CHALLENGES:
1) Reproduce everything from "Published by Erin" down to "recognize its truth." in the passage on technology and adventure, substituting "cliffs" for "bridges".
2) Carry the passage on technology and adventure forward from its final sentence.
[Start of PASSAGE GIVEN]
Published by Erin Golden.
Today I stumbled across this quote from Jeremy Glass:
“We can’t jump off bridges anymore because our iPhones will get ruined. We can’t take skinny dips in the ocean, because there’s no service on the beach and adventures aren’t real unless they’re on Instagram. Technology has doomed the spontaneity of adventure and we’re helping destroy it every time we Google, check-in, and hashtag.” – Jeremy Glass.
At first, I had to recognize the irony as I was reading this on one of my many social media outlets. Second, I had to recognize its truth.
Now don’t get me wrong, if anyone out there is a social media lover, it’s me. I’m a journalism major who wants to focus on public and media relations… a.k.a. I want to make social media my career. I strongly believe that technology and the fact that most of the world is “plugged in” all the time makes us more informed and aware of the world.
However I did consider what Mr. Glass had to say about technology dooming the spontaneity of adventure. The most recent adventure that I’ve had in my life was my three months spent in Spain. Most of the time, we weren’t able to access our Twitter newsfeeds or our Instagram filters whenever we wanted. When we finally would encounter a place that had WiFi, it was like we all disappeared for a second into our phones – uploading our recent pictures or sending messages back to family and friends via Facebook. A couple times I swear we had to snap each other out of our trances and remind each other that we were in some of the most beautiful places we’d ever be in our lives – GET OFF OF YOUR PHONE AND LOOK AROUND YOU, we’d have to remind ourselves.
[End of PASSAGE GIVEN]
[Start of RECORDED INFORMATION]
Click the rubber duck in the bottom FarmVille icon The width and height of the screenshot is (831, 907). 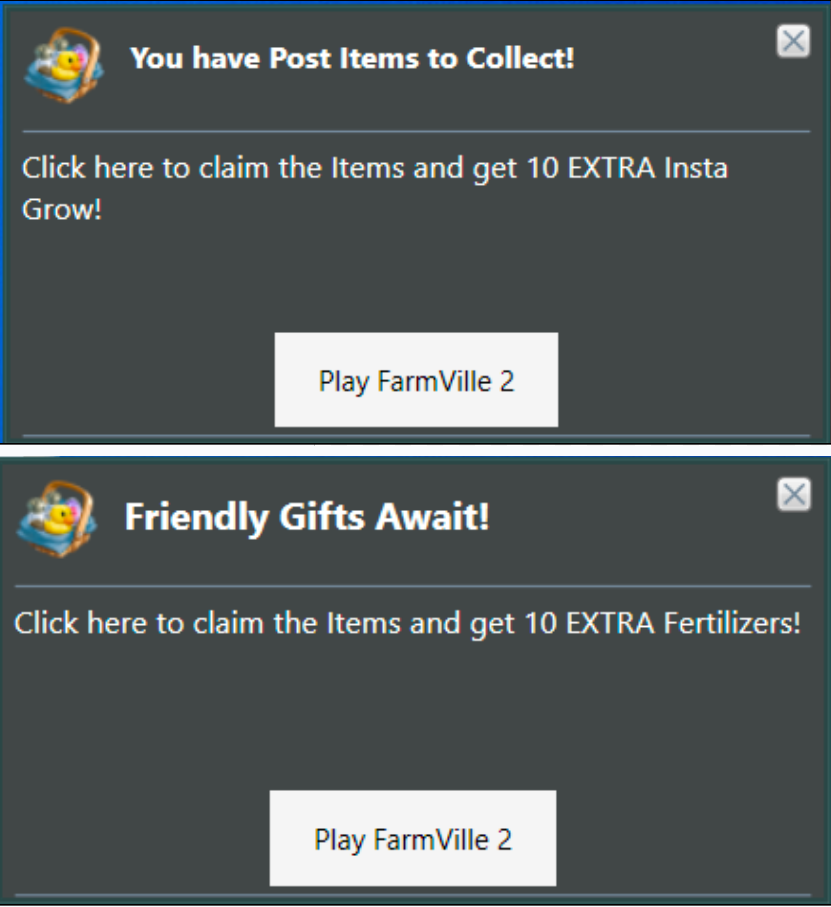60,518
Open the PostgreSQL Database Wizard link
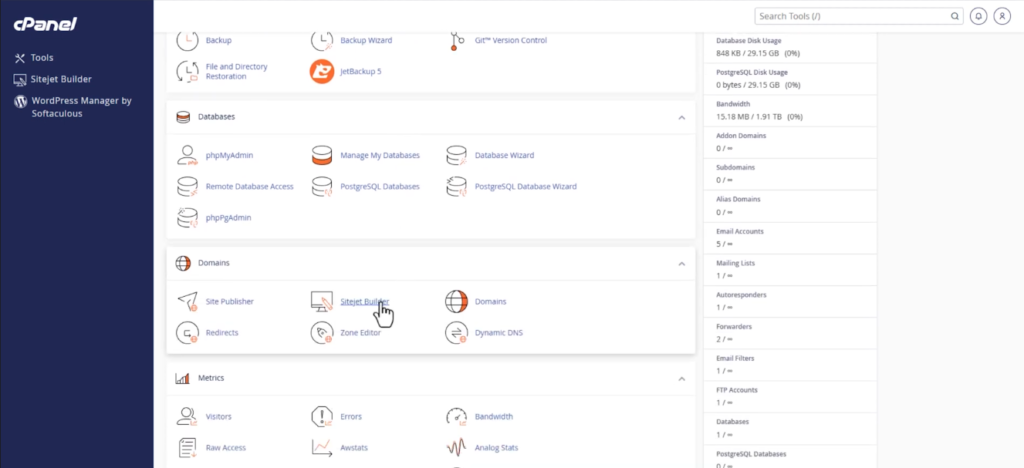 pos(525,186)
[End of RECORDED INFORMATION]
SOLVED PROBLEMS:
1)
Published by Erin Golden.
Today I stumbled across this quote from Jeremy Glass:
“We can’t jump off cliffs anymore because our iPhones will get ruined. We can’t take skinny dips in the ocean, because there’s no service on the beach and adventures aren’t real unless they’re on Instagram. Technology has doomed the spontaneity of adventure and we’re helping destroy it every time we Google, check-in, and hashtag.” – Jeremy Glass.
At first, I had to recognize the irony as I was reading this on one of my many social media outlets. Second, I had to recognize its truth.

2)
So instead of getting lost in our phones, we decided to get lost in Spain. In fact, the most beautiful place I encountered abroad was because I lifted my head from my twitter feed and wandered off without Apple Maps or any other GPS app. Crazy, right?! Getting lost doesn’t always have to be a bad thing, and I think everyone needs to get lost a little bit more these days. It means finding your way, relying on yourself and others, and being able to give yourself a pat on the back when you find what you’re looking for.
This idea doesn’t only have to apply to study abroad trips in foreign countries. I’ve found that sometimes I’m missing out on family time or seeing something beautiful because my nose is basically touching my phone screen. I’ve even seen people run into things (poles, doors, etc.) because they were texting or refreshing Facebook. On a college campus, this is “normal.” But once you step outside of your college-kid bubble and travel across an ocean or across the world, you might just realize that landscapes and cathedrals look more beautiful up-close than through your iPhone’s camera.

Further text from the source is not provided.